Bayesian network analysis of panomic biological big data identifies the importance of triglyceride-rich LDL in atherosclerosis development

Front Cardiovasc Med. 2023 Jan 4:9:960419. doi: 10.3389/fcvm.2022.960419. eCollection 2022.

Abstract

Introduction: We sought to explore biomarkers of coronary atherosclerosis in an unbiased fashion.

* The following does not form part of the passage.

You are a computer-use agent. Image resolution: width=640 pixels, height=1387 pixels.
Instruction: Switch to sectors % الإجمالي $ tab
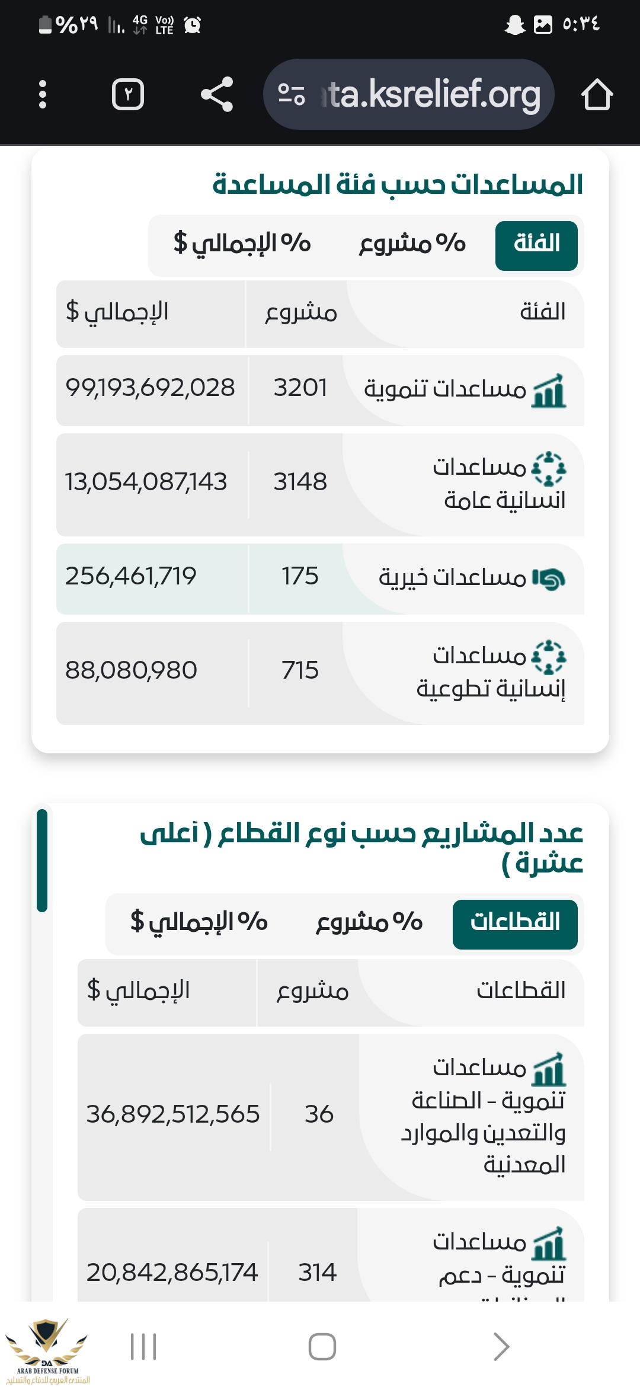pyautogui.click(x=199, y=923)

Methods: We analyzed 665 patients (mean ± SD age, 56 ± 11 years; 47% male) from the GLOBAL clinical study (NCT01738828). Cases were defined by the presence of any discernable atherosclerotic plaque based on comprehensive cardiac computed tomography (CT). De novo Bayesian networks built out of 37,000 molecular measurements and 99 conventional biomarkers per patient examined the potential causality of specific biomarkers.

Results: Most highly ranked biomarkers by gradient boosting were interleukin-6, symmetric dimethylarginine, LDL-triglycerides [LDL-TG], apolipoprotein B48, palmitoleic acid, small dense LDL, alkaline phosphatase, and asymmetric dimethylarginine. In Bayesian analysis, LDL-TG was directly linked to atherosclerosis in over 95% of the ensembles. Genetic variants in the genomic region encoding hepatic lipase (LIPC) were associated with LIPC gene expression, LDL-TG levels and with atherosclerosis.

Discussion: Triglyceride-rich LDL particles, which can now be routinely measured with a direct homogenous assay, may play an important role in atherosclerosis development.

Clinical trial registration: GLOBAL clinical study (Genetic Loci and the Burden of Atherosclerotic Lesions); [https://clinicaltrials.gov/ct2/show/NCT01738828?term=NCT01738828&rank=1], identifier [NCT01738828].

Keywords: Bayesian network analysis; LDL-triglycerides; cardiovascular risk; hepatic lipase; omics; triglyceride-rich LDL.